**Description of the task**
Go through the entries below and write each one out exactly.

**Task data**
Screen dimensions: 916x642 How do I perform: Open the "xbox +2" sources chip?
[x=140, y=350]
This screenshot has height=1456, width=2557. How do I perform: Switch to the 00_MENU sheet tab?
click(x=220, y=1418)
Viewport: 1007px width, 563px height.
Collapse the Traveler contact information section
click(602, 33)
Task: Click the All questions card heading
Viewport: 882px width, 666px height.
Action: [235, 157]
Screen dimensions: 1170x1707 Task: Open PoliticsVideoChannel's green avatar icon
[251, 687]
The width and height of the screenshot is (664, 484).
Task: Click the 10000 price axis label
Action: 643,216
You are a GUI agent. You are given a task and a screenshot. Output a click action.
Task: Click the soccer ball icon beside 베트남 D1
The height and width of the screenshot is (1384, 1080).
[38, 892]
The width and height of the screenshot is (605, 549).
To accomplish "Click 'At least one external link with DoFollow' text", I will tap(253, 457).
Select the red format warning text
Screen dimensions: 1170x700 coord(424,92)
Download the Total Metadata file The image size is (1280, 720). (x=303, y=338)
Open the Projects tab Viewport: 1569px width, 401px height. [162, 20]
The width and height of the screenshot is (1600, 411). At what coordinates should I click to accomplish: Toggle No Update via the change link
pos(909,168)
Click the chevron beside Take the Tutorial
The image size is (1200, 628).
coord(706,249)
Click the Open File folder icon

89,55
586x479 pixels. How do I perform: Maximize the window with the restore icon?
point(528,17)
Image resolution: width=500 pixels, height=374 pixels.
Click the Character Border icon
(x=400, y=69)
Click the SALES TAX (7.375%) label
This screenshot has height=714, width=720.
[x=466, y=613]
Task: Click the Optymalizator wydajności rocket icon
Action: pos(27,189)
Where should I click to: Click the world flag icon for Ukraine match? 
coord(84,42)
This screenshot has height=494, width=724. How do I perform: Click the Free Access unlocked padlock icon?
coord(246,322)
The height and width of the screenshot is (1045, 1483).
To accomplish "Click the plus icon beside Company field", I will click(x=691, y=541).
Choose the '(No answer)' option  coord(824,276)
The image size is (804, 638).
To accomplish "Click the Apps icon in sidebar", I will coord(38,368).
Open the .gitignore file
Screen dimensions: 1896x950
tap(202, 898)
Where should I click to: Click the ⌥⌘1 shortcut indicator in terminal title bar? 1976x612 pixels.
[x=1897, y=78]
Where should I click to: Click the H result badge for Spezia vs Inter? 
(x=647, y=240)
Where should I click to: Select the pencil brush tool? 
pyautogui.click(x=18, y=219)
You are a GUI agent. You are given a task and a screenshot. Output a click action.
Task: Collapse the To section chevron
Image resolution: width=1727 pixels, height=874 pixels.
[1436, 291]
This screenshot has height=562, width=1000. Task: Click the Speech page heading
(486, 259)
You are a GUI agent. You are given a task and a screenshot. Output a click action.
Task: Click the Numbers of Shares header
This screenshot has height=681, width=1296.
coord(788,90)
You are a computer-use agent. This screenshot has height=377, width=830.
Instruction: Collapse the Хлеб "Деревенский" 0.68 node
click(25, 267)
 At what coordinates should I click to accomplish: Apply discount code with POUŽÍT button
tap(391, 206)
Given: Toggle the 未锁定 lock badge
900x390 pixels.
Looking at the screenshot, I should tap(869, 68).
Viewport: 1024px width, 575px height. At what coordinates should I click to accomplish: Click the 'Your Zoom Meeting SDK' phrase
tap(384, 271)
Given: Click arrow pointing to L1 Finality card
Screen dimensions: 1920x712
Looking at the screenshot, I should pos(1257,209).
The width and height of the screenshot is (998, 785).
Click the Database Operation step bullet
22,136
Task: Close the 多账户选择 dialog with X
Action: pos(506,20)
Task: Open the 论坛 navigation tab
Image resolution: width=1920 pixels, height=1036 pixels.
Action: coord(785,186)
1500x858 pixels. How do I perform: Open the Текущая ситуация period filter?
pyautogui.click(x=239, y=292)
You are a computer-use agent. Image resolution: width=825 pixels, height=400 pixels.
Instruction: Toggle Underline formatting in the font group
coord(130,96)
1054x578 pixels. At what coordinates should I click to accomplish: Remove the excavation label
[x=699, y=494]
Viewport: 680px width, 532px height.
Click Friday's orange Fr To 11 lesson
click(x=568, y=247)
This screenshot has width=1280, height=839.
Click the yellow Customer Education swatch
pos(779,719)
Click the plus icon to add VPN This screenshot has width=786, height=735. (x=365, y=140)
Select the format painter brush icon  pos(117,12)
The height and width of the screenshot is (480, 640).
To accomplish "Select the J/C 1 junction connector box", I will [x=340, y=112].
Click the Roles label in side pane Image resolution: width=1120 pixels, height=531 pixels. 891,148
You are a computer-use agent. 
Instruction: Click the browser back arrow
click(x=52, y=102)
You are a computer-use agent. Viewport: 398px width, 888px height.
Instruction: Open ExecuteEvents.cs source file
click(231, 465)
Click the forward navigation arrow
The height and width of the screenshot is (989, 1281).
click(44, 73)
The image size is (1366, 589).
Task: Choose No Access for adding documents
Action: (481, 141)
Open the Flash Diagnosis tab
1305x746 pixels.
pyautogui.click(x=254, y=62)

**Written reply**
Screen dimensions: 916x642 How do I perform: Open the "xbox +2" sources chip?
[x=140, y=350]
This screenshot has height=1456, width=2557. How do I perform: Switch to the 00_MENU sheet tab?
click(x=220, y=1418)
Viewport: 1007px width, 563px height.
Collapse the Traveler contact information section
click(602, 33)
Task: Click the All questions card heading
Viewport: 882px width, 666px height.
Action: [235, 157]
Screen dimensions: 1170x1707 Task: Open PoliticsVideoChannel's green avatar icon
[251, 687]
The width and height of the screenshot is (664, 484).
Task: Click the 10000 price axis label
Action: 643,216
You are a GUI agent. You are given a task and a screenshot. Output a click action.
Task: Click the soccer ball icon beside 베트남 D1
The height and width of the screenshot is (1384, 1080).
[38, 892]
The width and height of the screenshot is (605, 549).
To accomplish "Click 'At least one external link with DoFollow' text", I will tap(253, 457).
Select the red format warning text
Screen dimensions: 1170x700 coord(424,92)
Download the Total Metadata file The image size is (1280, 720). (x=303, y=338)
Open the Projects tab Viewport: 1569px width, 401px height. [162, 20]
The width and height of the screenshot is (1600, 411). At what coordinates should I click to accomplish: Toggle No Update via the change link
pos(909,168)
Click the chevron beside Take the Tutorial
The image size is (1200, 628).
coord(706,249)
Click the Open File folder icon

89,55
586x479 pixels. How do I perform: Maximize the window with the restore icon?
point(528,17)
Image resolution: width=500 pixels, height=374 pixels.
Click the Character Border icon
(x=400, y=69)
Click the SALES TAX (7.375%) label
This screenshot has height=714, width=720.
[x=466, y=613]
Task: Click the Optymalizator wydajności rocket icon
Action: pos(27,189)
Where should I click to: Click the world flag icon for Ukraine match? 
coord(84,42)
This screenshot has height=494, width=724. How do I perform: Click the Free Access unlocked padlock icon?
coord(246,322)
The height and width of the screenshot is (1045, 1483).
To accomplish "Click the plus icon beside Company field", I will click(x=691, y=541).
Choose the '(No answer)' option  coord(824,276)
The image size is (804, 638).
To accomplish "Click the Apps icon in sidebar", I will coord(38,368).
Open the .gitignore file
Screen dimensions: 1896x950
tap(202, 898)
Where should I click to: Click the ⌥⌘1 shortcut indicator in terminal title bar? 1976x612 pixels.
[x=1897, y=78]
Where should I click to: Click the H result badge for Spezia vs Inter? 
(x=647, y=240)
Where should I click to: Select the pencil brush tool? 
pyautogui.click(x=18, y=219)
You are a GUI agent. You are given a task and a screenshot. Output a click action.
Task: Collapse the To section chevron
Image resolution: width=1727 pixels, height=874 pixels.
[1436, 291]
This screenshot has height=562, width=1000. Task: Click the Speech page heading
(486, 259)
You are a GUI agent. You are given a task and a screenshot. Output a click action.
Task: Click the Numbers of Shares header
This screenshot has height=681, width=1296.
coord(788,90)
You are a computer-use agent. This screenshot has height=377, width=830.
Instruction: Collapse the Хлеб "Деревенский" 0.68 node
click(25, 267)
 At what coordinates should I click to accomplish: Apply discount code with POUŽÍT button
tap(391, 206)
Given: Toggle the 未锁定 lock badge
900x390 pixels.
Looking at the screenshot, I should tap(869, 68).
Viewport: 1024px width, 575px height. At what coordinates should I click to accomplish: Click the 'Your Zoom Meeting SDK' phrase
tap(384, 271)
Given: Click arrow pointing to L1 Finality card
Screen dimensions: 1920x712
Looking at the screenshot, I should pos(1257,209).
The width and height of the screenshot is (998, 785).
Click the Database Operation step bullet
22,136
Task: Close the 多账户选择 dialog with X
Action: pos(506,20)
Task: Open the 论坛 navigation tab
Image resolution: width=1920 pixels, height=1036 pixels.
Action: coord(785,186)
1500x858 pixels. How do I perform: Open the Текущая ситуация period filter?
pyautogui.click(x=239, y=292)
You are a computer-use agent. Image resolution: width=825 pixels, height=400 pixels.
Instruction: Toggle Underline formatting in the font group
coord(130,96)
1054x578 pixels. At what coordinates should I click to accomplish: Remove the excavation label
[x=699, y=494]
Viewport: 680px width, 532px height.
Click Friday's orange Fr To 11 lesson
click(x=568, y=247)
This screenshot has width=1280, height=839.
Click the yellow Customer Education swatch
pos(779,719)
Click the plus icon to add VPN This screenshot has width=786, height=735. (x=365, y=140)
Select the format painter brush icon  pos(117,12)
The height and width of the screenshot is (480, 640).
To accomplish "Select the J/C 1 junction connector box", I will [x=340, y=112].
Click the Roles label in side pane Image resolution: width=1120 pixels, height=531 pixels. 891,148
You are a computer-use agent. 
Instruction: Click the browser back arrow
click(x=52, y=102)
You are a computer-use agent. Viewport: 398px width, 888px height.
Instruction: Open ExecuteEvents.cs source file
click(231, 465)
Click the forward navigation arrow
The height and width of the screenshot is (989, 1281).
click(44, 73)
The image size is (1366, 589).
Task: Choose No Access for adding documents
Action: (481, 141)
Open the Flash Diagnosis tab
1305x746 pixels.
pyautogui.click(x=254, y=62)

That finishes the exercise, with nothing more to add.